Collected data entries
──────────
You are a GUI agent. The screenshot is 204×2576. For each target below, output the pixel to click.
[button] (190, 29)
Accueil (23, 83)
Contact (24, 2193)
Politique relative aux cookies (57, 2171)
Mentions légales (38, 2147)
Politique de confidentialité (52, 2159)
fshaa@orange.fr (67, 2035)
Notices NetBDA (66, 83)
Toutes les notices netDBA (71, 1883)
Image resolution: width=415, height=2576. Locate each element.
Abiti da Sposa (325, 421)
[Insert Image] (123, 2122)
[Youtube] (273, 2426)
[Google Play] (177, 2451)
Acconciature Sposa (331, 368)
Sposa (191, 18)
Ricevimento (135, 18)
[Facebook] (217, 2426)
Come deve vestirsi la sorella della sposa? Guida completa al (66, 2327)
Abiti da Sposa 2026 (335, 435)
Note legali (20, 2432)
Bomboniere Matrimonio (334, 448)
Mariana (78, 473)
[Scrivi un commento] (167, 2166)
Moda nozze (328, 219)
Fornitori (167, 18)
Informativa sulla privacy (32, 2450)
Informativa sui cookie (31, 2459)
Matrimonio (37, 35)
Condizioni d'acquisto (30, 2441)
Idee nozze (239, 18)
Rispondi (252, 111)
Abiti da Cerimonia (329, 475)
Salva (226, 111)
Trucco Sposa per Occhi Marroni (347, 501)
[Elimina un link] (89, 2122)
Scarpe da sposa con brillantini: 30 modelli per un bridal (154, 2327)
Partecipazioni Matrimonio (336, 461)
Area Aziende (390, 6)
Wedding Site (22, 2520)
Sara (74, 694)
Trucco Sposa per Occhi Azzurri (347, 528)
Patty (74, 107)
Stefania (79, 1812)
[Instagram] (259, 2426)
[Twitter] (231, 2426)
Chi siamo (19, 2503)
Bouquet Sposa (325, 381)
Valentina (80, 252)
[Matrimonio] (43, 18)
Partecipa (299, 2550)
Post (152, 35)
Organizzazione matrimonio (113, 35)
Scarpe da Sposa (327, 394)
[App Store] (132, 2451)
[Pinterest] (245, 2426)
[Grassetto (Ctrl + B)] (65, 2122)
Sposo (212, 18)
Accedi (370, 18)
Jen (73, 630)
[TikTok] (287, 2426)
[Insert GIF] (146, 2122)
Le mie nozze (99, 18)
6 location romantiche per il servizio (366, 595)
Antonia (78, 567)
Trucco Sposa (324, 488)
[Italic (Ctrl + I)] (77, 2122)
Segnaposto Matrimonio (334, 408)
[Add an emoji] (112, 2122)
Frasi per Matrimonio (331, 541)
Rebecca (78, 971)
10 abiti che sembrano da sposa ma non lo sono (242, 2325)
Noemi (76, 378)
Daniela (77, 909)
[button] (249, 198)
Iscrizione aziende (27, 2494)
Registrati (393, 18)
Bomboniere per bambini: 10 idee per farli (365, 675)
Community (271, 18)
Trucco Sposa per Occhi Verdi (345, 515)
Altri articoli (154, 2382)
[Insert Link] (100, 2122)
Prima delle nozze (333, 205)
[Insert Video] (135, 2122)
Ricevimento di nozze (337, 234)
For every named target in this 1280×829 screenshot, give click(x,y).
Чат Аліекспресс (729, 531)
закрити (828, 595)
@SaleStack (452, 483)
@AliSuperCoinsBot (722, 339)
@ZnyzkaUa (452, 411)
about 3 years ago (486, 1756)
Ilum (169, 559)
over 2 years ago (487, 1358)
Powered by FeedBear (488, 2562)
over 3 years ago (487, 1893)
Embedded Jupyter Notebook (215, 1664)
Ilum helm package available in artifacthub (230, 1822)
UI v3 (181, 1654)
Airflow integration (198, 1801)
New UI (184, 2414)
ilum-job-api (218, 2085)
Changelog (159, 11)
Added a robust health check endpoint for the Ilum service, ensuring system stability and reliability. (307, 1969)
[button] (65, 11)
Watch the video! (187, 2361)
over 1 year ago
──────────
**Problem**
All of the data must be set down again exactly.

**Written response**
You are a GUI agent. The screenshot is 204×2576. For each target below, output the pixel to click.
[button] (190, 29)
Accueil (23, 83)
Contact (24, 2193)
Politique relative aux cookies (57, 2171)
Mentions légales (38, 2147)
Politique de confidentialité (52, 2159)
fshaa@orange.fr (67, 2035)
Notices NetBDA (66, 83)
Toutes les notices netDBA (71, 1883)
Image resolution: width=415, height=2576. Locate each element.
Abiti da Sposa (325, 421)
[Insert Image] (123, 2122)
[Youtube] (273, 2426)
[Google Play] (177, 2451)
Acconciature Sposa (331, 368)
Sposa (191, 18)
Ricevimento (135, 18)
[Facebook] (217, 2426)
Come deve vestirsi la sorella della sposa? Guida completa al (66, 2327)
Abiti da Sposa 2026 (335, 435)
Note legali (20, 2432)
Bomboniere Matrimonio (334, 448)
Mariana (78, 473)
[Scrivi un commento] (167, 2166)
Moda nozze (328, 219)
Fornitori (167, 18)
Informativa sulla privacy (32, 2450)
Informativa sui cookie (31, 2459)
Matrimonio (37, 35)
Condizioni d'acquisto (30, 2441)
Idee nozze (239, 18)
Rispondi (252, 111)
Abiti da Cerimonia (329, 475)
Salva (226, 111)
Trucco Sposa per Occhi Marroni (347, 501)
[Elimina un link] (89, 2122)
Scarpe da sposa con brillantini: 30 modelli per un bridal (154, 2327)
Partecipazioni Matrimonio (336, 461)
Area Aziende (390, 6)
Wedding Site (22, 2520)
Sara (74, 694)
Trucco Sposa per Occhi Azzurri (347, 528)
Patty (74, 107)
Stefania (79, 1812)
[Instagram] (259, 2426)
[Twitter] (231, 2426)
Chi siamo (19, 2503)
Bouquet Sposa (325, 381)
Valentina (80, 252)
[Matrimonio] (43, 18)
Partecipa (299, 2550)
Post (152, 35)
Organizzazione matrimonio (113, 35)
Scarpe da Sposa (327, 394)
[App Store] (132, 2451)
[Pinterest] (245, 2426)
[Grassetto (Ctrl + B)] (65, 2122)
Sposo (212, 18)
Accedi (370, 18)
Jen (73, 630)
[TikTok] (287, 2426)
[Insert GIF] (146, 2122)
Le mie nozze (99, 18)
6 location romantiche per il servizio (366, 595)
Antonia (78, 567)
Trucco Sposa (324, 488)
[Italic (Ctrl + I)] (77, 2122)
Segnaposto Matrimonio (334, 408)
[Add an emoji] (112, 2122)
Frasi per Matrimonio (331, 541)
Rebecca (78, 971)
10 abiti che sembrano da sposa ma non lo sono (242, 2325)
Noemi (76, 378)
Daniela (77, 909)
[button] (249, 198)
Iscrizione aziende (27, 2494)
Registrati (393, 18)
Bomboniere per bambini: 10 idee per farli (365, 675)
Community (271, 18)
Trucco Sposa per Occhi Verdi (345, 515)
Altri articoli (154, 2382)
[Insert Link] (100, 2122)
Prima delle nozze (333, 205)
[Insert Video] (135, 2122)
Ricevimento di nozze (337, 234)
For every named target in this 1280×829 screenshot, give click(x,y).
Чат Аліекспресс (729, 531)
закрити (828, 595)
@SaleStack (452, 483)
@AliSuperCoinsBot (722, 339)
@ZnyzkaUa (452, 411)
about 3 years ago (486, 1756)
Ilum (169, 559)
over 2 years ago (487, 1358)
Powered by FeedBear (488, 2562)
over 3 years ago (487, 1893)
Embedded Jupyter Notebook (215, 1664)
Ilum helm package available in artifacthub (230, 1822)
UI v3 (181, 1654)
Airflow integration (198, 1801)
New UI (184, 2414)
ilum-job-api (218, 2085)
Changelog (159, 11)
Added a robust health check endpoint for the Ilum service, ensuring system stability and reliability. (307, 1969)
[button] (65, 11)
Watch the video! (187, 2361)
over 1 year ago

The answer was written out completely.